Ontario Residents Are Leaving & Canadians Aren’t Interested In Moving There

The net flow of interprovincial migration in Ontario. Net flows are inflows minus outflows, with negative meaning more people are leaving than arriving.

Ontario’s Lofty Immigration Is Struggling To Patch This Issue

BMO Capital Markets warned investors how bad the seasonally adjusted annualized net migration looks. Senior economist Robert Kavcic wrote, “net migration out of Ontario surged to a near 75,000 per year pace in Q2, the largest outflow on record—maybe Alberta’s advertisements are working?” 

Even Canada’s robust immigration won’t be able to keep up with Ontario’s deteriorating situation. Kavcic adds, “At this rate, these outflows are carving about 0.5 ppts from Ontario population growth, eating into some of the gains seen from international migration. Remote work options elsewhere, poor housing affordability in Ontario and lower taxes elsewhere are usually cited as reasons.” 
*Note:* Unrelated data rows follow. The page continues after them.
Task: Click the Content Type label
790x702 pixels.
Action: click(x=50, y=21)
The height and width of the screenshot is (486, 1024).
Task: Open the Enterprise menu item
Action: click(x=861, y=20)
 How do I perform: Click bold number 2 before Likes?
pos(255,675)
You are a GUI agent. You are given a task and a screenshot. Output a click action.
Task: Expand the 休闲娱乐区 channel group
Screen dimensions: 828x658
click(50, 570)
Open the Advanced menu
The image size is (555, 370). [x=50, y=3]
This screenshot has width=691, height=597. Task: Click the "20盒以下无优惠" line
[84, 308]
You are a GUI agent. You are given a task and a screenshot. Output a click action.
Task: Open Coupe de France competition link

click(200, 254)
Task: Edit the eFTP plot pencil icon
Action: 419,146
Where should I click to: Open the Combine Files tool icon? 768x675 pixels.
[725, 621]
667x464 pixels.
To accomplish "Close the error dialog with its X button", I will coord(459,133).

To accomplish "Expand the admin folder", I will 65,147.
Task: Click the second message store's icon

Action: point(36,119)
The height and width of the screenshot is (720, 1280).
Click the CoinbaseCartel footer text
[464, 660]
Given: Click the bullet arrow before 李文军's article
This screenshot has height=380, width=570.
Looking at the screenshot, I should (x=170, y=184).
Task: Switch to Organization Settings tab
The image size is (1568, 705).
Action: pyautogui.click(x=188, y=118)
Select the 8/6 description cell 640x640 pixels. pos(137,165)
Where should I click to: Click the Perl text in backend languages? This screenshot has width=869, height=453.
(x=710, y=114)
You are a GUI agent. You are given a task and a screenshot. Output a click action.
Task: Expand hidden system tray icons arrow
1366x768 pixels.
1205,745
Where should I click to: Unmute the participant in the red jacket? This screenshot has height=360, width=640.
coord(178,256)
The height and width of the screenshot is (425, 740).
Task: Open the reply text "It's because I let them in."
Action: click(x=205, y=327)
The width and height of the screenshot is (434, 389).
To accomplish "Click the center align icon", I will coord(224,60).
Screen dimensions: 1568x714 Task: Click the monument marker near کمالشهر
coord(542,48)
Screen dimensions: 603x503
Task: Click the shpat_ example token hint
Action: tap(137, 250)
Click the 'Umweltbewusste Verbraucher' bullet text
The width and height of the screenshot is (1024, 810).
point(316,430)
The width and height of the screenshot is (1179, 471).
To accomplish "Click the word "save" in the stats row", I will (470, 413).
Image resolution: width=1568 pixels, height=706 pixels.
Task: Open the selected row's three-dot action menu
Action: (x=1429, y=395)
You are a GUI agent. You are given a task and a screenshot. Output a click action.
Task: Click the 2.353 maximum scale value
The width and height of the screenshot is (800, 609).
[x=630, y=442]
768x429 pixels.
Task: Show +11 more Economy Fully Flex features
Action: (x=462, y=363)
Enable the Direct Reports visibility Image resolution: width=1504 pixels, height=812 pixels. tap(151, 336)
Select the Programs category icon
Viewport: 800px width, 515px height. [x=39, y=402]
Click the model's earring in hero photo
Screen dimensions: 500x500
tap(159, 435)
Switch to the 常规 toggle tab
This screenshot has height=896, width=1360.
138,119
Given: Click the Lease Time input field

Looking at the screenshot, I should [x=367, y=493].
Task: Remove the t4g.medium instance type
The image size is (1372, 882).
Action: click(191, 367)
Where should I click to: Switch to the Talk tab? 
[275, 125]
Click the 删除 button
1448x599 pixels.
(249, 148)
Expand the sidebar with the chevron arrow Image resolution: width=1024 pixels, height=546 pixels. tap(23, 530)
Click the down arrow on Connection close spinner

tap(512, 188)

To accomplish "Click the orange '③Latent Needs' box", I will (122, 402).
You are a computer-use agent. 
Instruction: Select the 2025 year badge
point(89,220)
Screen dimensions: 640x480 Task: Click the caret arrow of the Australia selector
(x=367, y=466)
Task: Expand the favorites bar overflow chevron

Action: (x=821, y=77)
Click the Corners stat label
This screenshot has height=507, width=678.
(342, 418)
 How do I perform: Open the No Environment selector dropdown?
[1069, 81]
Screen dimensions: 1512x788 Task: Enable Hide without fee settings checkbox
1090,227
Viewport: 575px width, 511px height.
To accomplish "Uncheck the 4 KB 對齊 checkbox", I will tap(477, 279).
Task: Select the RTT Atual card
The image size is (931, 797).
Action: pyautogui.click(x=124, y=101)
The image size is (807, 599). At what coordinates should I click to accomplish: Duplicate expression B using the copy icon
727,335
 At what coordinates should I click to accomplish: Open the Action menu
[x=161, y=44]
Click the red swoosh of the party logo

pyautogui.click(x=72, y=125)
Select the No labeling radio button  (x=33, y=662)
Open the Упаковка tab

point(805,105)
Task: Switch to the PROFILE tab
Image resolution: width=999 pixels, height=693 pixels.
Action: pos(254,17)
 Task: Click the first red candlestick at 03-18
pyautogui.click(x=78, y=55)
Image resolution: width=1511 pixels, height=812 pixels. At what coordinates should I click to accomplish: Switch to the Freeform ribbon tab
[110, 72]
Alberta Is Calling & Ontario Is Listening

Where is everyone in Ontario going? Alberta’s campaign to attract Ontario residents is landing at the perfect time. The province received 12,700 people fleeing Ontario in Q2 2022, up 121% from last year. The year-ending that quarter saw Alberta gain nearly 31,600 residents from Ontario. It’s an outflow that hasn’t been seen in almost two generations. The early 80s recession and inflation crisis is the only period to beat last quarter. However, it’s currently accelerating and might blow past it soon.

Other provinces are also seeing a windfall of Ontario’s talent, just not to the same extent. A distant second was BC (9,700 people) in Q2 2022, which is a huge number for a quarter. However, it was still only three-quarters the size of Alberta’s inflow. Quebec (7,100) and Nova Scotia (6,790) took third and fourth spots, respectively.

Where Are Ontario Residents Moving?

Ontario’s interprovincial migration outflows by receiving province in the 12-month period ending in Q2 2022.


Interprovincial outflows don’t mean Ontario’s population is shrinking, as stated previously. However, they are indicative of an erosion in quality of life, and lead to inequalities. Immigration can patch over the issue temporarily, but remember, they’re moving here for opportunities. If locals are moving for more opportunity, recently arrived immigrants will follow.

If you moved across the world and saw locals fleeing, would you continue to patch over a province’s issues while locals seek opportunities elsewhere? Probably not.